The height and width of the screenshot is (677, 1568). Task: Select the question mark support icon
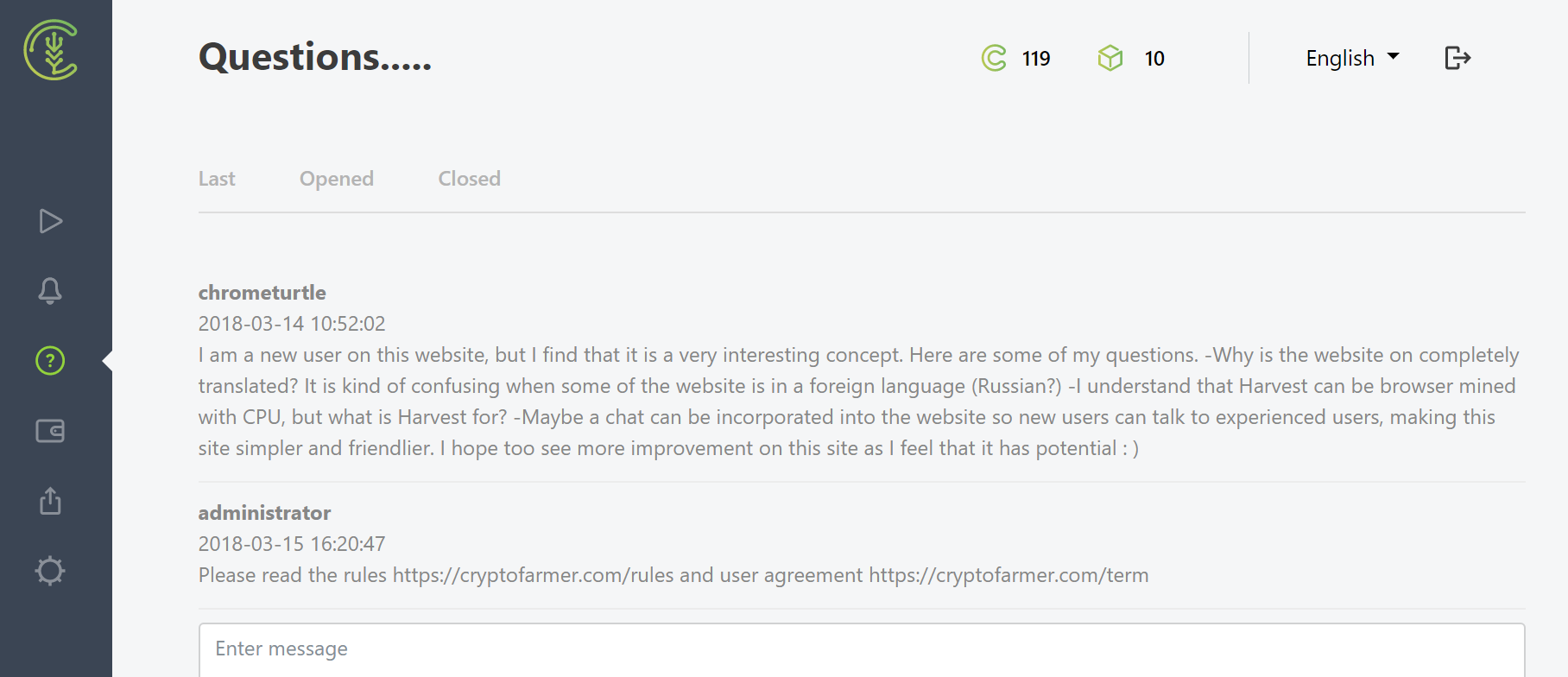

*-*-*

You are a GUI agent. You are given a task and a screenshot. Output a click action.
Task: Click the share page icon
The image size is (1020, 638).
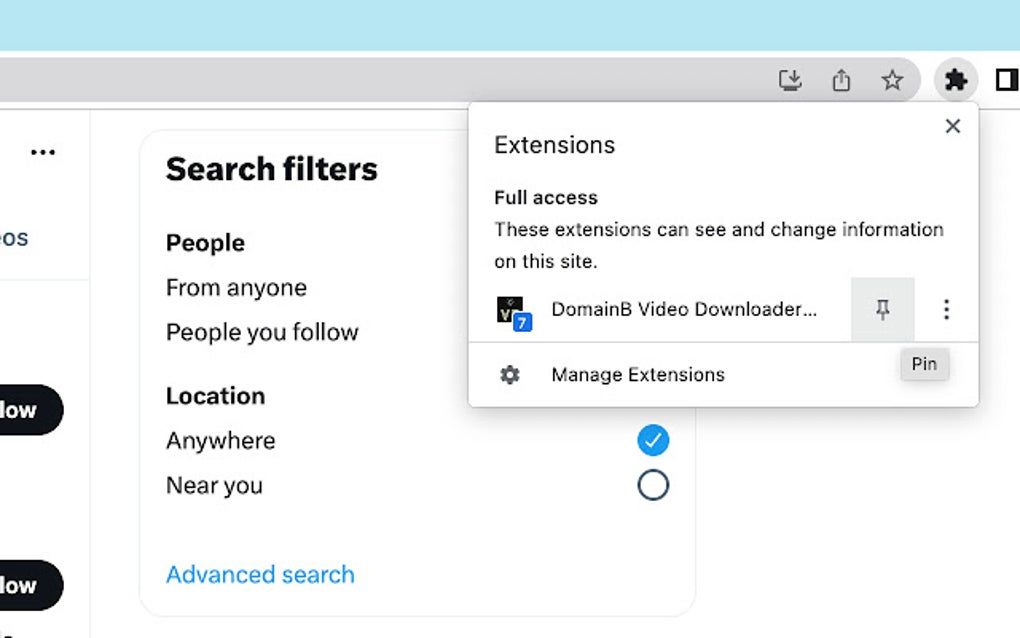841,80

*-*-*

[Exercise prompt] For the word "screenshot", return every line of the records that holds it.

[Result of the exercise]
The height and width of the screenshot is (677, 1568). Task: Select the question mark support icon
You are a GUI agent. You are given a task and a screenshot. Output a click action.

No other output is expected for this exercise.